What to produce. Starting at the top of the data and ending with the line that holds "Task: Open the [All", transcribe each line exactly; include both ends.

-------- Available records

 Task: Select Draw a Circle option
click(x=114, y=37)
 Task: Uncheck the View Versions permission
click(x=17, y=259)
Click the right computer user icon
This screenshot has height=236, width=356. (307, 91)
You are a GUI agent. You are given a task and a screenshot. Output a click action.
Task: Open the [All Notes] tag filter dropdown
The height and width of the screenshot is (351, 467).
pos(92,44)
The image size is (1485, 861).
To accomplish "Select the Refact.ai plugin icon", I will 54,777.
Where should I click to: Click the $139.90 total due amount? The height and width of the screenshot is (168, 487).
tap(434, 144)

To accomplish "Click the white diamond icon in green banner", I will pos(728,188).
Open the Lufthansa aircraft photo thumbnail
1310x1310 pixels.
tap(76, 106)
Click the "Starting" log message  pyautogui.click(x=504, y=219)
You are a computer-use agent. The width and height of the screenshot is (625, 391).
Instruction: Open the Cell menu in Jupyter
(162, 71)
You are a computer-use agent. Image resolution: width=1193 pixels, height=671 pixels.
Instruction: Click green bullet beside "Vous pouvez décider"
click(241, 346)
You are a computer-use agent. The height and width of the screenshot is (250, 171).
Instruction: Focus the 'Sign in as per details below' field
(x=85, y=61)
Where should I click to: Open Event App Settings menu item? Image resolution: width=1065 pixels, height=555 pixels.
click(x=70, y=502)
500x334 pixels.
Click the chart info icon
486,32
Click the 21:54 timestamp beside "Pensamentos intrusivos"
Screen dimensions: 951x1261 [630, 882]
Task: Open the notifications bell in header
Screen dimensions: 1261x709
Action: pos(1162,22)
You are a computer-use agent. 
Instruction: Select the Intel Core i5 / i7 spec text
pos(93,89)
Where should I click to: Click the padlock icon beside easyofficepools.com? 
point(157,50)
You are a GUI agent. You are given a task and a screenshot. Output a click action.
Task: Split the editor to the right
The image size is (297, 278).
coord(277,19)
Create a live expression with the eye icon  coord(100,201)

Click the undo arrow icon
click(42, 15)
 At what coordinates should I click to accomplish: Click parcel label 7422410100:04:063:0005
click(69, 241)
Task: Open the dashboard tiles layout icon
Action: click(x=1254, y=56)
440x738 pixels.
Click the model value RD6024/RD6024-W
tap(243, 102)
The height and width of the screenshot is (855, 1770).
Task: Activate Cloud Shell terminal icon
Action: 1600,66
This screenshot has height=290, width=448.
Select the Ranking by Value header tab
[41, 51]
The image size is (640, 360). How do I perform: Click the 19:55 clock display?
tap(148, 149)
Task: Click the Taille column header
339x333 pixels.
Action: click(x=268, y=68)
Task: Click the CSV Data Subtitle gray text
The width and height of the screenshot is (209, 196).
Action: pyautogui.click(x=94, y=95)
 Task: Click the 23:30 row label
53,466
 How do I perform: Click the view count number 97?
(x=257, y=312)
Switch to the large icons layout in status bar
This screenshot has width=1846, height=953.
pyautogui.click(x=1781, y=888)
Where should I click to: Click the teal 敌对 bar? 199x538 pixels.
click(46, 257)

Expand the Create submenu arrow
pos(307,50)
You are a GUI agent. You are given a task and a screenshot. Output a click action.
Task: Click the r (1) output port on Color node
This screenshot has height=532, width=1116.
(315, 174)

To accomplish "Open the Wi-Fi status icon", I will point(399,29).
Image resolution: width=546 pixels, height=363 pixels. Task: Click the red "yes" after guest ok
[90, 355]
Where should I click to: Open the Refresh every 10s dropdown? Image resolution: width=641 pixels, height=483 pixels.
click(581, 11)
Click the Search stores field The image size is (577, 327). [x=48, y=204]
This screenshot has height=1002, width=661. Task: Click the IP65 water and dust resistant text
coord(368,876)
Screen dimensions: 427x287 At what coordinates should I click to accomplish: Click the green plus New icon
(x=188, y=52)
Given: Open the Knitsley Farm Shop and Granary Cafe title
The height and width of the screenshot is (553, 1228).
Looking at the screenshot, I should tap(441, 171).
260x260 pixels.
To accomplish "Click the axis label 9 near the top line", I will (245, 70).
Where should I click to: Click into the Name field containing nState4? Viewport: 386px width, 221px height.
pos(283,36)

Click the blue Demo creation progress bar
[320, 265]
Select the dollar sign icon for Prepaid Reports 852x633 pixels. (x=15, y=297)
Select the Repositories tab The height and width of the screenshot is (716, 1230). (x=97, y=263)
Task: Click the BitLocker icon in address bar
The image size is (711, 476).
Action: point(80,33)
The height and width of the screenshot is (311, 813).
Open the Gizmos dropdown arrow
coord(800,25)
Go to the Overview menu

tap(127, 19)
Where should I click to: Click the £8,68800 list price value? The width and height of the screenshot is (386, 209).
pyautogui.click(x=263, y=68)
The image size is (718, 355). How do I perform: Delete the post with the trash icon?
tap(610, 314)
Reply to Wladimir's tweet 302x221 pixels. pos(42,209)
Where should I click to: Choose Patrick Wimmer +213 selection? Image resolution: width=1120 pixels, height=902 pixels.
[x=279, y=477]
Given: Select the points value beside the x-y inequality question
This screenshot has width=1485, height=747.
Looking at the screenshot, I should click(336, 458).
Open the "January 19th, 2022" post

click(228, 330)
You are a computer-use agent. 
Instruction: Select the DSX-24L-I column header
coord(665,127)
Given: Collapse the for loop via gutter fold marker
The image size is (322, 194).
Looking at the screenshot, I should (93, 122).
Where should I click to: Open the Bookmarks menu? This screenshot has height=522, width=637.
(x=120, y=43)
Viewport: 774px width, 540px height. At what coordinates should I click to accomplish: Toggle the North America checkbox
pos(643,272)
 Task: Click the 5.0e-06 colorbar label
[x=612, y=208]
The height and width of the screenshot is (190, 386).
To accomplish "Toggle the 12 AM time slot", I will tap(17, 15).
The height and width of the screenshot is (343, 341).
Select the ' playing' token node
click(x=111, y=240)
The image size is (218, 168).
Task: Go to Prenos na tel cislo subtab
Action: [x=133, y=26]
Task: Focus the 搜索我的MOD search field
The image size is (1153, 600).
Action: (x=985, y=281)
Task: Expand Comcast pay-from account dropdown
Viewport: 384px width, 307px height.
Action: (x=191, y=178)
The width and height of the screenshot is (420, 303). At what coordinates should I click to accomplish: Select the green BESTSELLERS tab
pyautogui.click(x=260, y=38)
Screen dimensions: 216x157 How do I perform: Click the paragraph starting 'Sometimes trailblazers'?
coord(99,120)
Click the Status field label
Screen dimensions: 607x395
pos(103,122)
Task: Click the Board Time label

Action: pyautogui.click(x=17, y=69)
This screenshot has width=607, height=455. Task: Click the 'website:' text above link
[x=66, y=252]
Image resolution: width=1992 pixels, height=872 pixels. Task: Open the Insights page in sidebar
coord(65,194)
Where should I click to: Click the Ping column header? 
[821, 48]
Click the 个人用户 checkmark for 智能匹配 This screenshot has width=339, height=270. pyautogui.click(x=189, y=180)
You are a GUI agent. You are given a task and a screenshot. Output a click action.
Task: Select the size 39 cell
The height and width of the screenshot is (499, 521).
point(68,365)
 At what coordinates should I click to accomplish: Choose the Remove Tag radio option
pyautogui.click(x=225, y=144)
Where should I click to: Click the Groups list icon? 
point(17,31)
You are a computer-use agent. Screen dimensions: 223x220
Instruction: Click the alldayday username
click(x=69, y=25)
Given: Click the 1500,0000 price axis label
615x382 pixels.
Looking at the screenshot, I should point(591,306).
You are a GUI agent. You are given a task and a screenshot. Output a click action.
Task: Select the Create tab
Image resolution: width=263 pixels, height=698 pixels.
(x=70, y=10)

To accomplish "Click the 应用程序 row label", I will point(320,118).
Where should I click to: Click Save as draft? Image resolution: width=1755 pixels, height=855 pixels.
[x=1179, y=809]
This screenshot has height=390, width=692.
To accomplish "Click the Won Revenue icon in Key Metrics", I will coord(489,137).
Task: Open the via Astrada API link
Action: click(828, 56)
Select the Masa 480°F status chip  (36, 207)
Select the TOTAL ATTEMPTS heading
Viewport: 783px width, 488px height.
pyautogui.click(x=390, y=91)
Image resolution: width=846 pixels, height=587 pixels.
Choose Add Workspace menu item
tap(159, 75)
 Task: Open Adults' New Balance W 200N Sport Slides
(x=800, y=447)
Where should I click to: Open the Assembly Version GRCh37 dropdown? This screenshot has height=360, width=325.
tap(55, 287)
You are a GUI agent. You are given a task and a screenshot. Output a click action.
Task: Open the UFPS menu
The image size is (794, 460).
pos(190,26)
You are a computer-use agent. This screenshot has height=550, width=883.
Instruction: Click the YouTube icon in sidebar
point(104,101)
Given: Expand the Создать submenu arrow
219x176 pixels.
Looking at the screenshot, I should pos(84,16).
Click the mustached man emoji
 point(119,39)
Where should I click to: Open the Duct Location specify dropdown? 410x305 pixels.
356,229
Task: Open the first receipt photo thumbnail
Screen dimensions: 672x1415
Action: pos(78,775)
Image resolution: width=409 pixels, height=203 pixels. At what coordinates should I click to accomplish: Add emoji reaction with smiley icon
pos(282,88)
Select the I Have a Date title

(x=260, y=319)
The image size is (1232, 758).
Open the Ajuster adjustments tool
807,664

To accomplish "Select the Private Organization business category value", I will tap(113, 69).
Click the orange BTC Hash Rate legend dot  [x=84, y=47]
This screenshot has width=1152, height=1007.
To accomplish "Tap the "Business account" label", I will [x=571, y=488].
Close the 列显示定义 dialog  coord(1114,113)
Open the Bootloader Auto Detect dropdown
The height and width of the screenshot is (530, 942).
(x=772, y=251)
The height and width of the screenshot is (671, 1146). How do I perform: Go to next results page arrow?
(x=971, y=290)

----------------

Task response.
 Task: Select Draw a Circle option
click(x=114, y=37)
 Task: Uncheck the View Versions permission
click(x=17, y=259)
Click the right computer user icon
This screenshot has height=236, width=356. (307, 91)
You are a GUI agent. You are given a task and a screenshot. Output a click action.
Task: Open the [All Notes] tag filter dropdown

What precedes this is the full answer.